# [Activity]
Output the lines below exactly, please, from the first line until the line with "[Play Football Games] (696, 99)", counting both.

# [Collected data entries]
***

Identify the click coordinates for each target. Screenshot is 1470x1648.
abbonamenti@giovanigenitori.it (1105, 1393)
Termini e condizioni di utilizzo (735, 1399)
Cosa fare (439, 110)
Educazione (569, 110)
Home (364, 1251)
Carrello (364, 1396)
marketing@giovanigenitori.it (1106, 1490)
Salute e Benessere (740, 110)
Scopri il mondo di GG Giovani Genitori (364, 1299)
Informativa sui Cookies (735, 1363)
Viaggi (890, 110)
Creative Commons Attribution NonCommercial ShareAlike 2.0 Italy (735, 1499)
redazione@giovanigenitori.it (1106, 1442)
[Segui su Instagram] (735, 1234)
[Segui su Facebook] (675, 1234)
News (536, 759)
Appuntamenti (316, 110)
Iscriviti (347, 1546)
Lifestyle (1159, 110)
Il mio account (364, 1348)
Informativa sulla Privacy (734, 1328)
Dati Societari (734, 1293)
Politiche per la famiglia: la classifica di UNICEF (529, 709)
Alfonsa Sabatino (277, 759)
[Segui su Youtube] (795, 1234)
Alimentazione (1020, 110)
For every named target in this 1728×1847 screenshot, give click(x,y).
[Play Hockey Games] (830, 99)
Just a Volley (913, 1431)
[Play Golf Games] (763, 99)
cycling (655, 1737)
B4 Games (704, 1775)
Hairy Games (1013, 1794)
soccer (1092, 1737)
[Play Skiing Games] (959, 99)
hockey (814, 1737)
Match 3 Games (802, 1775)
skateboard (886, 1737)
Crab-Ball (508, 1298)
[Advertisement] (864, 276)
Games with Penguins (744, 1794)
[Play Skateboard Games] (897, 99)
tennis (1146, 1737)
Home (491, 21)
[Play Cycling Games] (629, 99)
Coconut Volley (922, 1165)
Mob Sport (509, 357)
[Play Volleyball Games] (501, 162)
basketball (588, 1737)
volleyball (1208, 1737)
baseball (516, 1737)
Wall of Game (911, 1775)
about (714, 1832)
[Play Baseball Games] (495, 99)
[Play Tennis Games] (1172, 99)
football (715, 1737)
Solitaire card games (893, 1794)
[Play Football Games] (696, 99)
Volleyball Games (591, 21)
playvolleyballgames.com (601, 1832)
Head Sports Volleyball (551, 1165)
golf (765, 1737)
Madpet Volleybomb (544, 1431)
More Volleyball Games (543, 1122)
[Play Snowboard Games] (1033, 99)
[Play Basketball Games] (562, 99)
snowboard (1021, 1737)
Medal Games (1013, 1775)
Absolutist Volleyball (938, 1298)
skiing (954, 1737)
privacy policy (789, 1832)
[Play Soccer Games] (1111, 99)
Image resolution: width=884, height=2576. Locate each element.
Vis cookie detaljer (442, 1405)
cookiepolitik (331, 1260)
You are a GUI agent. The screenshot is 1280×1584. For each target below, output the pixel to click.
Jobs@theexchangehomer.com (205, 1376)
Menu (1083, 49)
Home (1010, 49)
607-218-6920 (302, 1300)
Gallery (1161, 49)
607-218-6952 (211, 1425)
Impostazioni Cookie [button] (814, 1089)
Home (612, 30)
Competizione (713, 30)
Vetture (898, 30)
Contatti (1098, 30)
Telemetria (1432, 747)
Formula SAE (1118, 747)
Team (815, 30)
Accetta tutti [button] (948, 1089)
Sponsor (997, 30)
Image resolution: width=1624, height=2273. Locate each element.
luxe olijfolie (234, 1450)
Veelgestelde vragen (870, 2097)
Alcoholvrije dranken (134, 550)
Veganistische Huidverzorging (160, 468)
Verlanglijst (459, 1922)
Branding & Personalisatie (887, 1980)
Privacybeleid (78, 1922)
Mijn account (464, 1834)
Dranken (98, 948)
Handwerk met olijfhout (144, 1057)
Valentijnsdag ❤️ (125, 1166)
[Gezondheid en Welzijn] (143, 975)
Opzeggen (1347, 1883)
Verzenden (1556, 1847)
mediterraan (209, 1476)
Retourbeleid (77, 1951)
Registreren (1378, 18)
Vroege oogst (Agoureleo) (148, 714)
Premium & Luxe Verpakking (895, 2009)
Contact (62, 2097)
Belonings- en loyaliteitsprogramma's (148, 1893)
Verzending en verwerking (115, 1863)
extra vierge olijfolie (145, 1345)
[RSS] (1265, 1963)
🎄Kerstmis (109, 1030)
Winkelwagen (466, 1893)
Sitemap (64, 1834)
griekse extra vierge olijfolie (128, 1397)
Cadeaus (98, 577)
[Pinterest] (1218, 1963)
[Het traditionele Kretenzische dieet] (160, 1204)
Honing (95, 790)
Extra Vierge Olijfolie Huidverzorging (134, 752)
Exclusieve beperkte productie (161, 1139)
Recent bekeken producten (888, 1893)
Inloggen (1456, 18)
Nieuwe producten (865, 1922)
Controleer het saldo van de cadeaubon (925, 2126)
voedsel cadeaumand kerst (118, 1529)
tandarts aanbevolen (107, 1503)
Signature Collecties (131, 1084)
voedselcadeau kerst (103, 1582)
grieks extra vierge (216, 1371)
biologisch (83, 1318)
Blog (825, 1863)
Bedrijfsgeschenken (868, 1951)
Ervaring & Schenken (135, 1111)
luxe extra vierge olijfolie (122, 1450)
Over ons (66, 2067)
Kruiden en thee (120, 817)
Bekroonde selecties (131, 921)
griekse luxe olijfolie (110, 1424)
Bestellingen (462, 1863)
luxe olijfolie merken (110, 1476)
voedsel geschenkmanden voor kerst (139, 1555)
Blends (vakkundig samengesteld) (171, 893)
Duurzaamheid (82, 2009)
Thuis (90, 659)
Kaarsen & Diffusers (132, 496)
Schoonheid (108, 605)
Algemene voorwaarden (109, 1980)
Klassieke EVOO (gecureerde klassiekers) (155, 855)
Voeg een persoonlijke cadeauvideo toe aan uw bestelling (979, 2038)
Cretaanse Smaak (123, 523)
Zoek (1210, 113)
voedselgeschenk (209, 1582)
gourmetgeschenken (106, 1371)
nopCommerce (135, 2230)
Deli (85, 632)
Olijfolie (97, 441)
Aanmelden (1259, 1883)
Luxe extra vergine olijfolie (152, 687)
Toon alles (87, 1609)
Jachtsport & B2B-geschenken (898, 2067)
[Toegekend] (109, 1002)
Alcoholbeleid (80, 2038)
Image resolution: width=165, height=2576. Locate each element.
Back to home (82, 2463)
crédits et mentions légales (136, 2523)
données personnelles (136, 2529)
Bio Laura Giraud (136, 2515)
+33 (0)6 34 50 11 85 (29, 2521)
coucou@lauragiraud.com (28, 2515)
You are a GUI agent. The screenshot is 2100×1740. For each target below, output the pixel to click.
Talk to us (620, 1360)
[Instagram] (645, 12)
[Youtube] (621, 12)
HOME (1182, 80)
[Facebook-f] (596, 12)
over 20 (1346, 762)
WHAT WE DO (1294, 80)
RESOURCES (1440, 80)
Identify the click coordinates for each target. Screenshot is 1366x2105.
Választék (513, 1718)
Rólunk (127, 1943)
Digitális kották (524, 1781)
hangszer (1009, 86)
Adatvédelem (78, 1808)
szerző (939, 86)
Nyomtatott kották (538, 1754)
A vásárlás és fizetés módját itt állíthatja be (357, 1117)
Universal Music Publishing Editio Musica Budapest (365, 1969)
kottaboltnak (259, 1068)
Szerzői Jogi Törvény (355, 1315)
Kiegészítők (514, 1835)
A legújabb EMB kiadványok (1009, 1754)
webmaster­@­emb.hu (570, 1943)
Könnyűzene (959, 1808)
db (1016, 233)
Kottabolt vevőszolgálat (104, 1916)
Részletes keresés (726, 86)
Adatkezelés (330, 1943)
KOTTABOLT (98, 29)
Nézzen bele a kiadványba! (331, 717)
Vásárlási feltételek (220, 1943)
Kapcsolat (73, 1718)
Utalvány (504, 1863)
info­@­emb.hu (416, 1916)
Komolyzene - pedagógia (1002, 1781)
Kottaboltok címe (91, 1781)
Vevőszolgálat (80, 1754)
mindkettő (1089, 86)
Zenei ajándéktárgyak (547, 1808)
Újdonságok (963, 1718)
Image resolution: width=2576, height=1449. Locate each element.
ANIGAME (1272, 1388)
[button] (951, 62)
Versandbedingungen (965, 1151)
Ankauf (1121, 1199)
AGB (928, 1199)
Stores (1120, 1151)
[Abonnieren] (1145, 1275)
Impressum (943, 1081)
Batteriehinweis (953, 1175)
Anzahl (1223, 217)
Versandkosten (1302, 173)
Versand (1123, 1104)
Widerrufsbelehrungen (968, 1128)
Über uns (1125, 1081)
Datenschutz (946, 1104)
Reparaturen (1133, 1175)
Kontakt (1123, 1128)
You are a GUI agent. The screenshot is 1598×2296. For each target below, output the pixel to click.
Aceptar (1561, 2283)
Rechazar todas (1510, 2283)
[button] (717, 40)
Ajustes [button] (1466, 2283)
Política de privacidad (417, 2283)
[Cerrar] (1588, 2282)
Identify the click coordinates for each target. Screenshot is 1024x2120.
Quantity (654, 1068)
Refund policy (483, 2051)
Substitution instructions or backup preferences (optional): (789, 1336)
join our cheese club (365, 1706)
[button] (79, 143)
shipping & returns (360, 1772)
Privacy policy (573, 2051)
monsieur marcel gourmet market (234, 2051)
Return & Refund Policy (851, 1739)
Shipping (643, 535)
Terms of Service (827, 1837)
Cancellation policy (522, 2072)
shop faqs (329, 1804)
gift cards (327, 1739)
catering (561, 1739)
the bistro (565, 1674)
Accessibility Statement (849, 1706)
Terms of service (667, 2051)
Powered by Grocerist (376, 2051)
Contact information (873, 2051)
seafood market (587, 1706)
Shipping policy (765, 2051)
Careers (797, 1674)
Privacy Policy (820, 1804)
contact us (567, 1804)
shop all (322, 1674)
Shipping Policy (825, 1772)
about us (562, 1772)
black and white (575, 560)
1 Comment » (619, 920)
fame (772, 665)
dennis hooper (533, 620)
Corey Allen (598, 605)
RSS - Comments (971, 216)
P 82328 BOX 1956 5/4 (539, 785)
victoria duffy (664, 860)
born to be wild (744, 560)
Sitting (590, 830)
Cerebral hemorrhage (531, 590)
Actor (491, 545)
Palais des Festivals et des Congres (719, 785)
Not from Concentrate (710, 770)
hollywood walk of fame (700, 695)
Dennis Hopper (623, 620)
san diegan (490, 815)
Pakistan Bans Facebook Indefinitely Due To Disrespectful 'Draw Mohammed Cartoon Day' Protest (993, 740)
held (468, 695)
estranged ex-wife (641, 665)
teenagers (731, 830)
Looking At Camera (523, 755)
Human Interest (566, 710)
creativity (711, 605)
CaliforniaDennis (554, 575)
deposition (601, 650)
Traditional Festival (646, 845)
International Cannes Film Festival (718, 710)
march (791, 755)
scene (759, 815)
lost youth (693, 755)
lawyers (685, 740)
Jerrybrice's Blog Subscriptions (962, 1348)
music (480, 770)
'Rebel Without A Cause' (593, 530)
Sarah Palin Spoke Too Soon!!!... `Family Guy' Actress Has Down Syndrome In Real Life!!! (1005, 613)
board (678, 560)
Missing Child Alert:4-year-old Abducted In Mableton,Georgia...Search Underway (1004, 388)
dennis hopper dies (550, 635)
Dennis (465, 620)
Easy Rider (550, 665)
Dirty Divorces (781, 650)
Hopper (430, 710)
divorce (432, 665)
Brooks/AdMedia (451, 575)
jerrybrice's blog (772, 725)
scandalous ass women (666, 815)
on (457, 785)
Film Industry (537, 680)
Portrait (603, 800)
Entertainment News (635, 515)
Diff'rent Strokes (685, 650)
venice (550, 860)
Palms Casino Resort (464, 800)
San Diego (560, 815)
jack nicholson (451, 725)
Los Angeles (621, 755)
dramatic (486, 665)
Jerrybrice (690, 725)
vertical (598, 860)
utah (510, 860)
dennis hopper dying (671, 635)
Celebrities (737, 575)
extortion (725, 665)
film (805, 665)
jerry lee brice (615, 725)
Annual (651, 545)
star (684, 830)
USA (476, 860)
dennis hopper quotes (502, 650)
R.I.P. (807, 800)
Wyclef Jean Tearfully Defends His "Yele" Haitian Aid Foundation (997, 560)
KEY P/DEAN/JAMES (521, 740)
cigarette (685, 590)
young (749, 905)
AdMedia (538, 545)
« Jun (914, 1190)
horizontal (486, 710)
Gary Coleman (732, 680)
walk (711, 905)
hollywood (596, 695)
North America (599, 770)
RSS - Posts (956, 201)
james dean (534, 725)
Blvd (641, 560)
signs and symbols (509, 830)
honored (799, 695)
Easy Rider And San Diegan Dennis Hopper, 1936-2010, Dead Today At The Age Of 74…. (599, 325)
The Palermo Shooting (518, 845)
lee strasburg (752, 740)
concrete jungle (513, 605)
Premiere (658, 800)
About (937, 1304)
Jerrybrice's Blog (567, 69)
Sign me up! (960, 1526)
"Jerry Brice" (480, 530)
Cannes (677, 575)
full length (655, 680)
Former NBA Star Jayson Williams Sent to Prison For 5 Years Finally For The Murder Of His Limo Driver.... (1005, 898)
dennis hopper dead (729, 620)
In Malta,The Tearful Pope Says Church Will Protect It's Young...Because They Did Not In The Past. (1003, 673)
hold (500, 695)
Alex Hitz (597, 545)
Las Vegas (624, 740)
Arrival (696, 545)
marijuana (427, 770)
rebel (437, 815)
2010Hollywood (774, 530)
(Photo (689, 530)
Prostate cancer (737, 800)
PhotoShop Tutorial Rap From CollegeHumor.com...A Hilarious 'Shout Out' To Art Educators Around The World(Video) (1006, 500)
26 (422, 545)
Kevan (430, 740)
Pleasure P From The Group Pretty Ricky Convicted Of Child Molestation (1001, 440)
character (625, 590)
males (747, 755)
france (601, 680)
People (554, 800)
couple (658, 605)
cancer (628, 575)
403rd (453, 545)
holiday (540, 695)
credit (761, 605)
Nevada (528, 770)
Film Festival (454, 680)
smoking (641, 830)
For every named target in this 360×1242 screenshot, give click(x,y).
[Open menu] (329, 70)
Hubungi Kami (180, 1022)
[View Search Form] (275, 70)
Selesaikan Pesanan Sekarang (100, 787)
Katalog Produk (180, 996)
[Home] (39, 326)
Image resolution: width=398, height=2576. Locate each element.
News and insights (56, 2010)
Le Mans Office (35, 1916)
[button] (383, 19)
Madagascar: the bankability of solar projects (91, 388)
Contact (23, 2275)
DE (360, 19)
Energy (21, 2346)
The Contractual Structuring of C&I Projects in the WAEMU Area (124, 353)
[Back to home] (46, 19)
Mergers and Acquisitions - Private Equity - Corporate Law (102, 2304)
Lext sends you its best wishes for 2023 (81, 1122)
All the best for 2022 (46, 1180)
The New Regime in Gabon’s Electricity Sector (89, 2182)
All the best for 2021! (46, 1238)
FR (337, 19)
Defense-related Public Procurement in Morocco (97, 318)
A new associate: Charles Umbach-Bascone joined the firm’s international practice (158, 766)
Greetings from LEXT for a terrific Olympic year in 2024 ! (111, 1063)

***

# [Solution to this exercise]
Identify the click coordinates for each target. Screenshot is 1470x1648.
abbonamenti@giovanigenitori.it (1105, 1393)
Termini e condizioni di utilizzo (735, 1399)
Cosa fare (439, 110)
Educazione (569, 110)
Home (364, 1251)
Carrello (364, 1396)
marketing@giovanigenitori.it (1106, 1490)
Salute e Benessere (740, 110)
Scopri il mondo di GG Giovani Genitori (364, 1299)
Informativa sui Cookies (735, 1363)
Viaggi (890, 110)
Creative Commons Attribution NonCommercial ShareAlike 2.0 Italy (735, 1499)
redazione@giovanigenitori.it (1106, 1442)
[Segui su Instagram] (735, 1234)
[Segui su Facebook] (675, 1234)
News (536, 759)
Appuntamenti (316, 110)
Iscriviti (347, 1546)
Lifestyle (1159, 110)
Il mio account (364, 1348)
Informativa sulla Privacy (734, 1328)
Dati Societari (734, 1293)
Politiche per la famiglia: la classifica di UNICEF (529, 709)
Alfonsa Sabatino (277, 759)
[Segui su Youtube] (795, 1234)
Alimentazione (1020, 110)
For every named target in this 1728×1847 screenshot, give click(x,y).
[Play Hockey Games] (830, 99)
Just a Volley (913, 1431)
[Play Golf Games] (763, 99)
cycling (655, 1737)
B4 Games (704, 1775)
Hairy Games (1013, 1794)
soccer (1092, 1737)
[Play Skiing Games] (959, 99)
hockey (814, 1737)
Match 3 Games (802, 1775)
skateboard (886, 1737)
Crab-Ball (508, 1298)
[Advertisement] (864, 276)
Games with Penguins (744, 1794)
[Play Skateboard Games] (897, 99)
tennis (1146, 1737)
Home (491, 21)
[Play Cycling Games] (629, 99)
Coconut Volley (922, 1165)
Mob Sport (509, 357)
[Play Volleyball Games] (501, 162)
basketball (588, 1737)
volleyball (1208, 1737)
baseball (516, 1737)
Wall of Game (911, 1775)
about (714, 1832)
[Play Baseball Games] (495, 99)
[Play Tennis Games] (1172, 99)
football (715, 1737)
Solitaire card games (893, 1794)
[Play Football Games] (696, 99)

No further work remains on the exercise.